--- Exercise objective ---
Retype each line of the listing below, from the first through the one holding "Ways to Give (54, 743)", with no other lines.

--- Data provided ---

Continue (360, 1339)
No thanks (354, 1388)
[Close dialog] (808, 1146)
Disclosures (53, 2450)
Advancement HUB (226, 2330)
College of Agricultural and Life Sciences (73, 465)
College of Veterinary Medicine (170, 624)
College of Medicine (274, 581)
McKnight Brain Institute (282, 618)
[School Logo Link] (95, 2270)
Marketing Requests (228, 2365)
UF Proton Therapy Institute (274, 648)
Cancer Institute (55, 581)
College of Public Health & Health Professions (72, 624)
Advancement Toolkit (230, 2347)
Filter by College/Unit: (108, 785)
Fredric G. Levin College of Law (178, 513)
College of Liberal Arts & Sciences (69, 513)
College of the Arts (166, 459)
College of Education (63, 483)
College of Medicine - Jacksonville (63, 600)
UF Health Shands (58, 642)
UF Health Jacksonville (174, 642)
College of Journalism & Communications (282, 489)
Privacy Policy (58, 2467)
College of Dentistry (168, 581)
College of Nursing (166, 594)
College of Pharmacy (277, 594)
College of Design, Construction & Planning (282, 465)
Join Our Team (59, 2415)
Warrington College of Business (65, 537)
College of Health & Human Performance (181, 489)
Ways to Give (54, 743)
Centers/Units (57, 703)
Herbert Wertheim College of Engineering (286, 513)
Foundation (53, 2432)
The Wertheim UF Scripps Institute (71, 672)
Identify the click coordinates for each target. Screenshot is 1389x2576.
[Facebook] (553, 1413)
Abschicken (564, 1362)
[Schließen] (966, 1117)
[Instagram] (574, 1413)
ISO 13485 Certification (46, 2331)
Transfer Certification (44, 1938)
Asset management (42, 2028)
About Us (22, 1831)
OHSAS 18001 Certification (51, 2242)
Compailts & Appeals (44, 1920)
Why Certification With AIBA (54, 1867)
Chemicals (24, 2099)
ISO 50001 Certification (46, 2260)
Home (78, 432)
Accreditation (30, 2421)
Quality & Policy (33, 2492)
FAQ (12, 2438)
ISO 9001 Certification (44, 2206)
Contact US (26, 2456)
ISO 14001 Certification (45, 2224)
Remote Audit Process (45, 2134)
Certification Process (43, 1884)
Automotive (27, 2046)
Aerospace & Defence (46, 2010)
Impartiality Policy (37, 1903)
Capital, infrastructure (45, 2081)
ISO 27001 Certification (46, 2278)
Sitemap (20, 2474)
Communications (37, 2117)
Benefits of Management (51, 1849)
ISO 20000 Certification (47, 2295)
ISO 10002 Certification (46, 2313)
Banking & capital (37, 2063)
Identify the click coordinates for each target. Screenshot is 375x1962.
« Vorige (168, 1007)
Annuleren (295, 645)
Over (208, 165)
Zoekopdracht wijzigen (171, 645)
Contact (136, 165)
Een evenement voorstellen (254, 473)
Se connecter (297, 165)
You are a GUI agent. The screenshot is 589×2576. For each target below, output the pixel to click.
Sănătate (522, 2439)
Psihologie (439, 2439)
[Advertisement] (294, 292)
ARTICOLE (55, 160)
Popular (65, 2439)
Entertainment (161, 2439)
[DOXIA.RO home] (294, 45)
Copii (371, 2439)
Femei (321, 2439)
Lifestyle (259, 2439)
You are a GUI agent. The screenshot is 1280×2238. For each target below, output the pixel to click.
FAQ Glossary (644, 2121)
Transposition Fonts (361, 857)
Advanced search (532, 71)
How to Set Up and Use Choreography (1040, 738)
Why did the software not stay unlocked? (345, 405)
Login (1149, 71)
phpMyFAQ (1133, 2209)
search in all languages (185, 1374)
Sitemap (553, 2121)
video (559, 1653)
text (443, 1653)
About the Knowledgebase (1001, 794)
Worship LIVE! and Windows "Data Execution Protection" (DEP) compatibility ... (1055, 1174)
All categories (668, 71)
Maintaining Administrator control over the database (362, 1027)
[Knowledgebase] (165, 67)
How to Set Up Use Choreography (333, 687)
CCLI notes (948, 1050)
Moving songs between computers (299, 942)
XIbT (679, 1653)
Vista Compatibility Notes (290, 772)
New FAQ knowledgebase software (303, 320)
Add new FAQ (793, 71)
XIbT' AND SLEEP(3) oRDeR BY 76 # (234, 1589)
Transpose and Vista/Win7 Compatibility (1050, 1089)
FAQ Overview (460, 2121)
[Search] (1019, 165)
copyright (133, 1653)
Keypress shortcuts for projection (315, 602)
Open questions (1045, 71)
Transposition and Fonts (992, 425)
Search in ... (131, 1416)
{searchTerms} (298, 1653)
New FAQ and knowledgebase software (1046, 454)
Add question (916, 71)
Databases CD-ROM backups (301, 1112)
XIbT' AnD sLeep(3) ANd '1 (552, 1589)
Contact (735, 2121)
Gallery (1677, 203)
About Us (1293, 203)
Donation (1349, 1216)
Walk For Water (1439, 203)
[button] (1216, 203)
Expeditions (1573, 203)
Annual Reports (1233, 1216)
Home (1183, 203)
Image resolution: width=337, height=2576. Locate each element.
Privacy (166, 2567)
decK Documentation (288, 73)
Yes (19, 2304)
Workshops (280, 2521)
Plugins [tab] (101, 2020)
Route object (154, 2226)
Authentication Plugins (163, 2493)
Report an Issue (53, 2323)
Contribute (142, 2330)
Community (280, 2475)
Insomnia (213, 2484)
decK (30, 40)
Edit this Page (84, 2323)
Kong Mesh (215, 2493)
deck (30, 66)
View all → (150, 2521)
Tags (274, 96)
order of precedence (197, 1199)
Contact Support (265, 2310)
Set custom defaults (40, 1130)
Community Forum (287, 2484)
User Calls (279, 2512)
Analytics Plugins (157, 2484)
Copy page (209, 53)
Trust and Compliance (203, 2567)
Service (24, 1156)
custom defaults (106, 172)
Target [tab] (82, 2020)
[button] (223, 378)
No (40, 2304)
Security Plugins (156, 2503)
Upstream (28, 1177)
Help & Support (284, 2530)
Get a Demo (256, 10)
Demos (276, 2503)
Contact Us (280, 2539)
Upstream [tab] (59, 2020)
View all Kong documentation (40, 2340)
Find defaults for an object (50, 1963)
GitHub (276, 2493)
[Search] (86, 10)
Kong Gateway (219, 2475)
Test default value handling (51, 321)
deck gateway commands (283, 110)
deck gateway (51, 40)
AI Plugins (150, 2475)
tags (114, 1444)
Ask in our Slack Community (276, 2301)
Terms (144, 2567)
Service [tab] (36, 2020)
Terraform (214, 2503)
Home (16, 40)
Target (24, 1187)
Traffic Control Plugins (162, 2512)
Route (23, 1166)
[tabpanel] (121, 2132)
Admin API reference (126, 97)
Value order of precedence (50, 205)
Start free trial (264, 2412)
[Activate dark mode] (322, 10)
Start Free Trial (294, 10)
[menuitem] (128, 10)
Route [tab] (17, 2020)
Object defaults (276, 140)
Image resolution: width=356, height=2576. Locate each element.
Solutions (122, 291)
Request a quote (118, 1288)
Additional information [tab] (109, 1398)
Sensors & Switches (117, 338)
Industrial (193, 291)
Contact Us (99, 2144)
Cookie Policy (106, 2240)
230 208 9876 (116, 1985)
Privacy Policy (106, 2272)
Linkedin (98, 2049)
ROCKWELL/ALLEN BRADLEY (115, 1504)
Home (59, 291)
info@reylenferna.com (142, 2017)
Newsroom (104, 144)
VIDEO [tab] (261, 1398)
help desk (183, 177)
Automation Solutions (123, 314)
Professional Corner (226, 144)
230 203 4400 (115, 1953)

--- Answer section ---
Continue (360, 1339)
No thanks (354, 1388)
[Close dialog] (808, 1146)
Disclosures (53, 2450)
Advancement HUB (226, 2330)
College of Agricultural and Life Sciences (73, 465)
College of Veterinary Medicine (170, 624)
College of Medicine (274, 581)
McKnight Brain Institute (282, 618)
[School Logo Link] (95, 2270)
Marketing Requests (228, 2365)
UF Proton Therapy Institute (274, 648)
Cancer Institute (55, 581)
College of Public Health & Health Professions (72, 624)
Advancement Toolkit (230, 2347)
Filter by College/Unit: (108, 785)
Fredric G. Levin College of Law (178, 513)
College of Liberal Arts & Sciences (69, 513)
College of the Arts (166, 459)
College of Education (63, 483)
College of Medicine - Jacksonville (63, 600)
UF Health Shands (58, 642)
UF Health Jacksonville (174, 642)
College of Journalism & Communications (282, 489)
Privacy Policy (58, 2467)
College of Dentistry (168, 581)
College of Nursing (166, 594)
College of Pharmacy (277, 594)
College of Design, Construction & Planning (282, 465)
Join Our Team (59, 2415)
Warrington College of Business (65, 537)
College of Health & Human Performance (181, 489)
Ways to Give (54, 743)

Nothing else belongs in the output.